- WHAT YOU WILL DO
Quote, word for word, the line containing "The image size" and all lines that follow it to the end of the records, with no pictures.

- SUPPLIED MATERIAL
= Beginning of Section =
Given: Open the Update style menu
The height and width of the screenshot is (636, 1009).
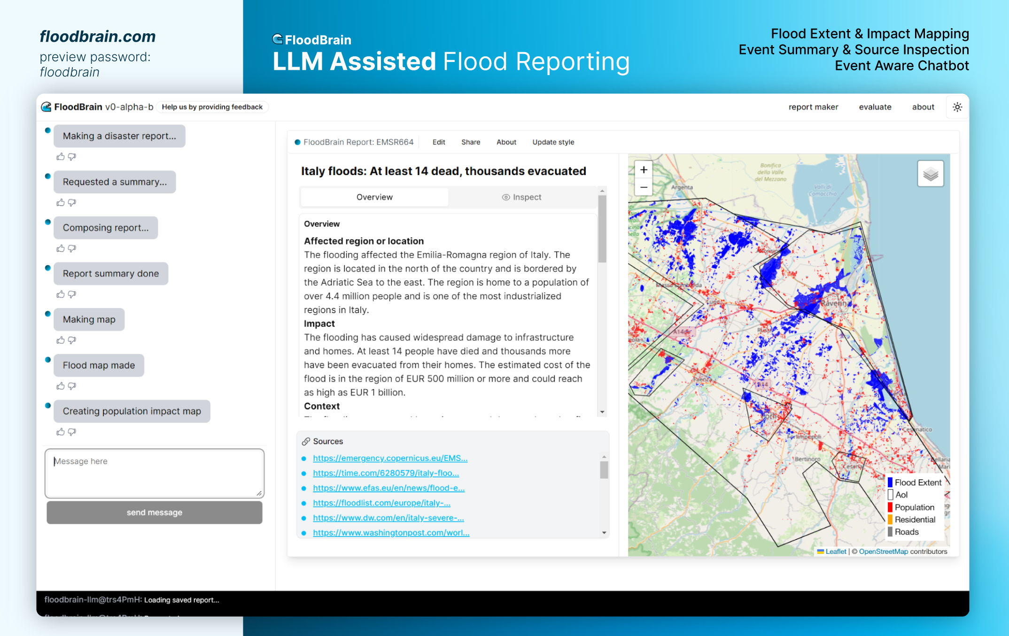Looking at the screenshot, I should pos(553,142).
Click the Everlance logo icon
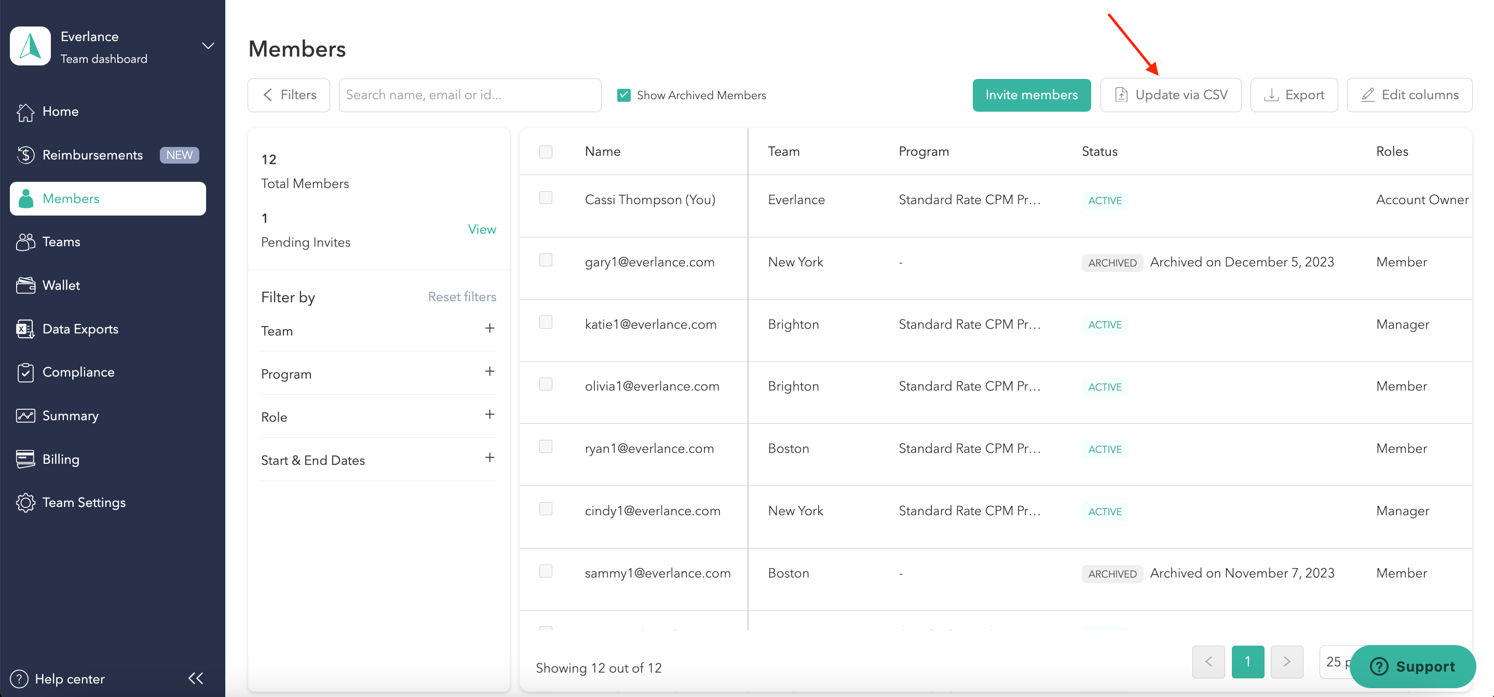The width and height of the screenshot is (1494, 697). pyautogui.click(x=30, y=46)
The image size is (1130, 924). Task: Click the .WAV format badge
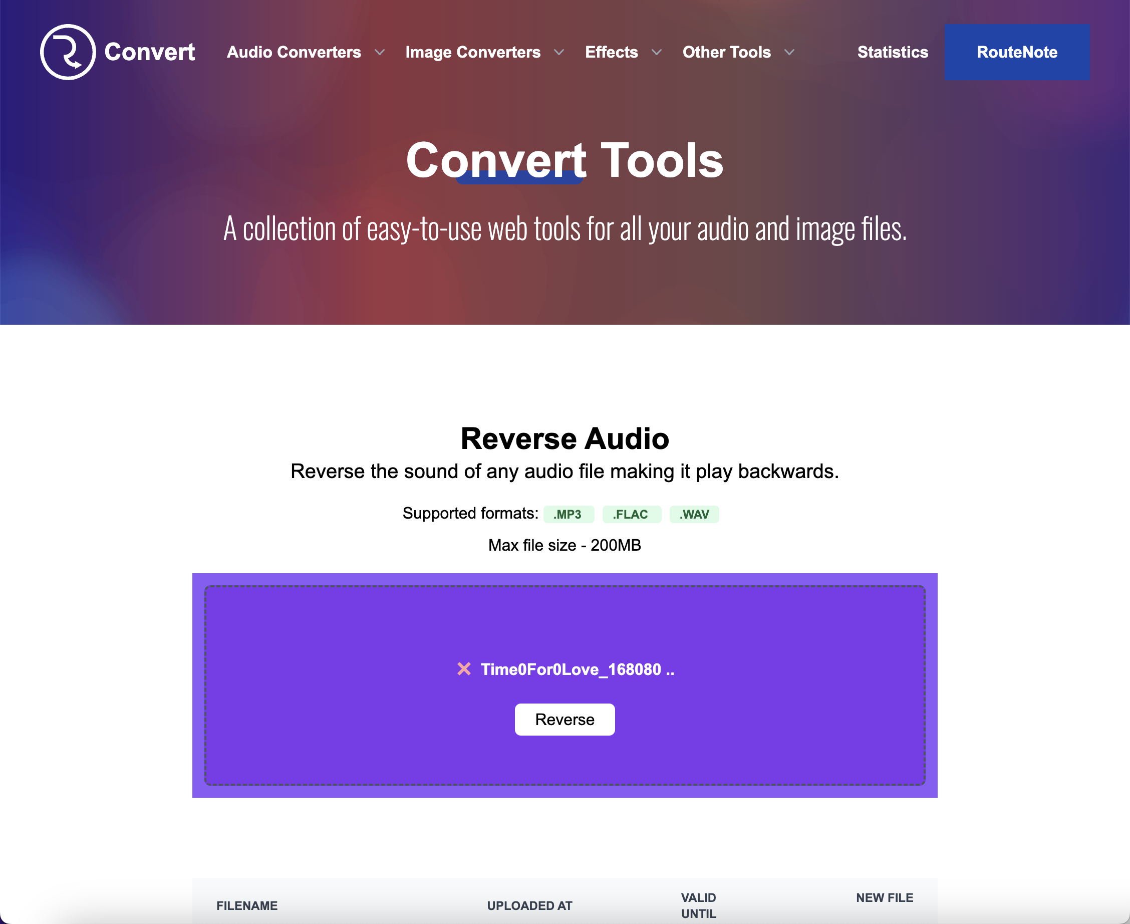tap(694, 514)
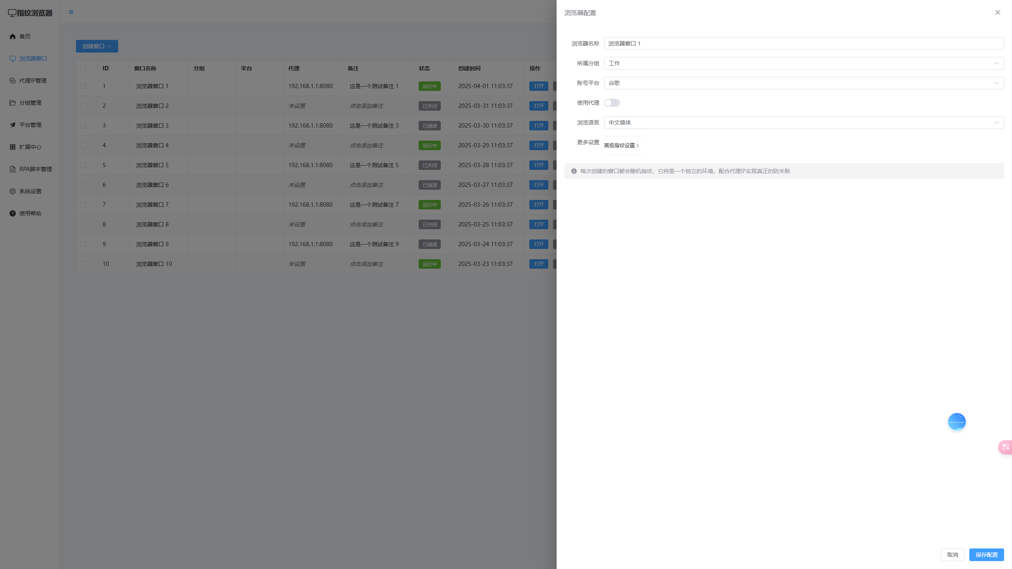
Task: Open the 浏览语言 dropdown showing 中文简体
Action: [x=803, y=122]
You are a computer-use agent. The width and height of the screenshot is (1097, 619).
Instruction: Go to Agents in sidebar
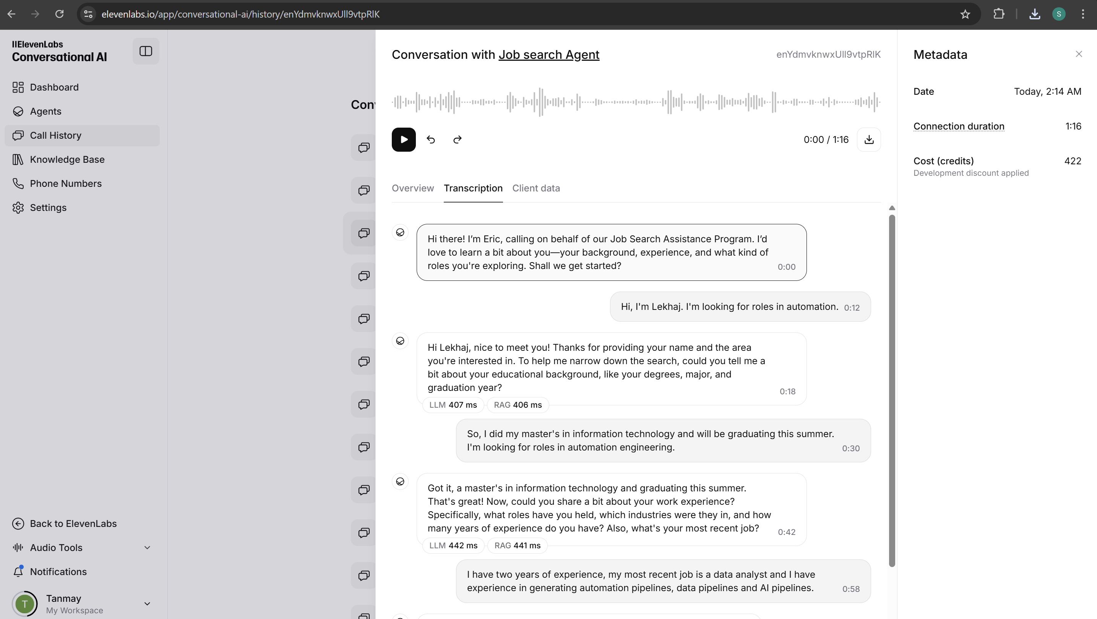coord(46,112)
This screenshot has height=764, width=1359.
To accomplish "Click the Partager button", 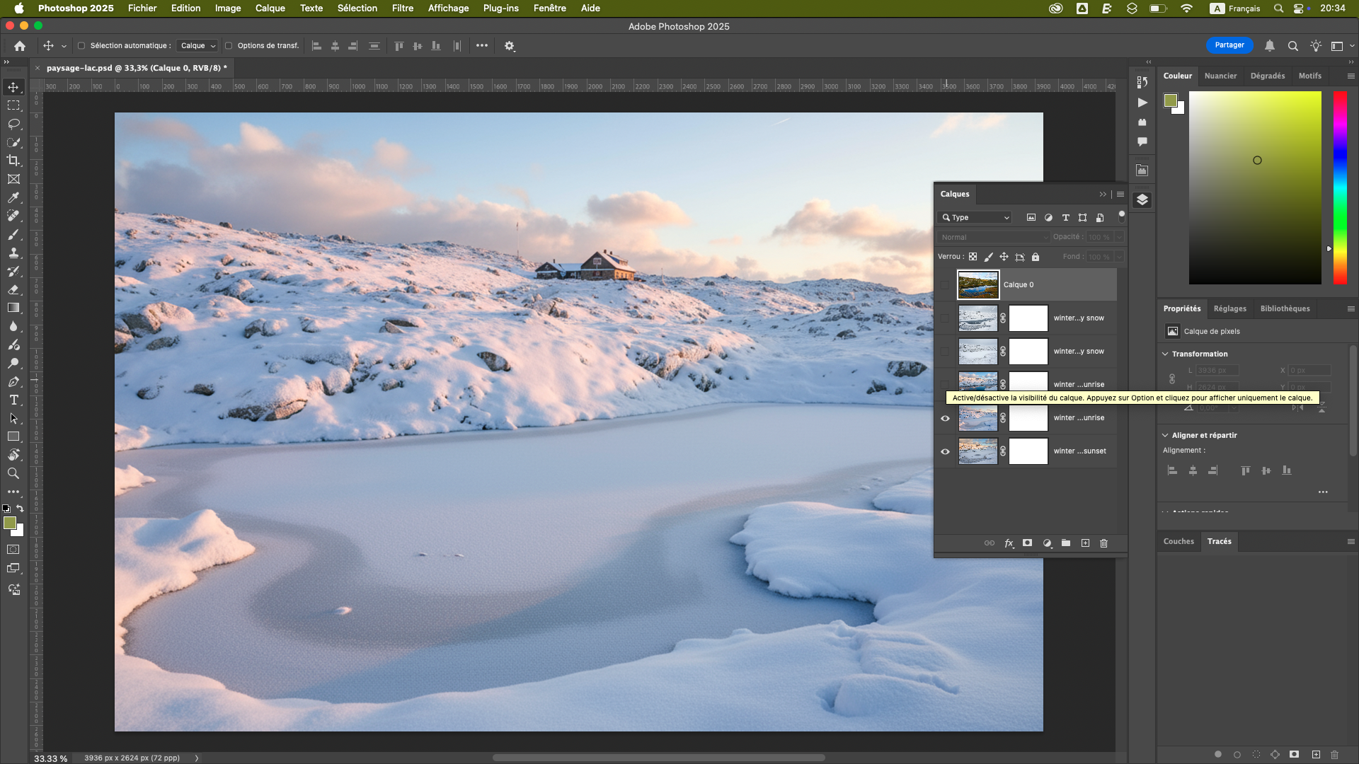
= End of Section =
- REPLY
The image size is (1130, 924). Task: Click the .WAV format badge
tap(694, 514)
Task: Open the 浏览语言 dropdown showing 中文简体
Action: [x=803, y=122]
You are a computer-use agent. The width and height of the screenshot is (1097, 619).
Instruction: Go to Agents in sidebar
coord(46,112)
This screenshot has height=764, width=1359.
To accomplish "Click the Partager button", 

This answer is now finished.